It's February 29! In honor of leap year, let's talk about getting your subjects to leap off the ground so you can deliver fun, energetic jumping portraits.
Here's what you need to get great jump shots:
- A camera with no lag time is a must; use a DSLR, MILC or high-end compact.
- If outside, choose a fast shutter speed, at least 1/500 sec.
- If light is dim, boost your camera's ISO setting.
- Shoot from a low angle to emphasize height.
- In the studio, use a seamless white background and flash kit with the shortest duration possible.
- Shoot at the peak of the jump. Going up or down you may subject get motion blur.
- Between shots, show your subject preview images in your camera's LCD. You can both refine your timing based on this feedback.
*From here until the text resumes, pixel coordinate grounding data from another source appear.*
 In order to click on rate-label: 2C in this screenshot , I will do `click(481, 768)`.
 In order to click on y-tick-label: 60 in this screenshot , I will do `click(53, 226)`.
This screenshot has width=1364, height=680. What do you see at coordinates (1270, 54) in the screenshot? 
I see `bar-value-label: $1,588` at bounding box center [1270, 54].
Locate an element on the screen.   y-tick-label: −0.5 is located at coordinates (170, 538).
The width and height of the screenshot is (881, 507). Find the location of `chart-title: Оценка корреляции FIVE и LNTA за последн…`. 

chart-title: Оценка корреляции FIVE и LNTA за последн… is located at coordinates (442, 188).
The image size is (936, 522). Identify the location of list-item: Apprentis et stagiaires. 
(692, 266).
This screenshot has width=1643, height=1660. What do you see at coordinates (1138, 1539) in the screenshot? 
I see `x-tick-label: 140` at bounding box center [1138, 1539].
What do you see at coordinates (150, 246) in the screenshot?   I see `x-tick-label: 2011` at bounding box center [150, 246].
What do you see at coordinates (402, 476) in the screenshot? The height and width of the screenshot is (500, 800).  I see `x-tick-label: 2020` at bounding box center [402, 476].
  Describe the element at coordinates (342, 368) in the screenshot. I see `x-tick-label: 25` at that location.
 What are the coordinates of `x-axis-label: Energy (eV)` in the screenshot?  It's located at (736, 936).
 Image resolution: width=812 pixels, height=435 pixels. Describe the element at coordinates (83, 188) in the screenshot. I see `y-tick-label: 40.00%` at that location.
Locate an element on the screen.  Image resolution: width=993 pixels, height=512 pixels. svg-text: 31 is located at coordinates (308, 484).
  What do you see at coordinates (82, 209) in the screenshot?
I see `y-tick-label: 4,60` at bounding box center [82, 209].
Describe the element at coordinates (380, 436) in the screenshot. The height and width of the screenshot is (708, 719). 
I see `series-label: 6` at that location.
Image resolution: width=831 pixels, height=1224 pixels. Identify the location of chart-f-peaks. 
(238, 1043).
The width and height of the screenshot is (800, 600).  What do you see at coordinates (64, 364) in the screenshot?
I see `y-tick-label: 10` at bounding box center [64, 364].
- Take your camera off autofocus. Focus acquisition takes a fraction of a second and can mess up your timing. Use manual focus and prefocus on where the subject is jumping to eliminate this variable.
- Take a lot of pictures so you'll have plenty of choices.
Rather than having my daughter just stand there, I had her jump, adding a dynamic aspect to this vactation shot. She appears to be jumping much higher thanks to the low camera angle.
Photos © istockphoto.com/ Stanislav Tiplyashin (top) istockphoto.com / Studio One (bottom)
Like shooting jumps, “leapography” requires fast shutter speeds, split-second timing, and the right gear to pull it off successfully. Use this for photographing people diving into pools, airborne on skis, or simply skipping a step or two going down stairs.
Athletes are often more than happy to be photographed doing their thing and will be cooperative subjects; a few simple tips will help you freeze their best moves in midair.
You’ll need a Digital SLR for its fast-responding shutter release; with a compact camera, there’s usually a delay, and even a fraction of a second’s hesitation will mean you’ve lost the shot.
© istockphoto/Jason Lugo
Get up as close as you can, and shoot from a low angle with a wide-angle lens to accentuate the feeling of height and airborne-ness.
© istockphoto/Julie Macpherson
Alternatively, you can show the leaper in profile using a telephoto, (above). In any case, choose a fast ISO if the light is low, and the fastest shutter speed available (Set the camera in Tv mode so you can set shutter speed; the correct aperture will be set automatically).
Looking for more inspiration? The ultimate source must be Philippe Halsman's Jump Book (right), where he made his subjects—most memorably, avante-garde artist Salvador Dali—pose while airborn. You can find this book used through Amazon and other sources.
Follow these tips and soon your portrait subjects will be jumping...for joy!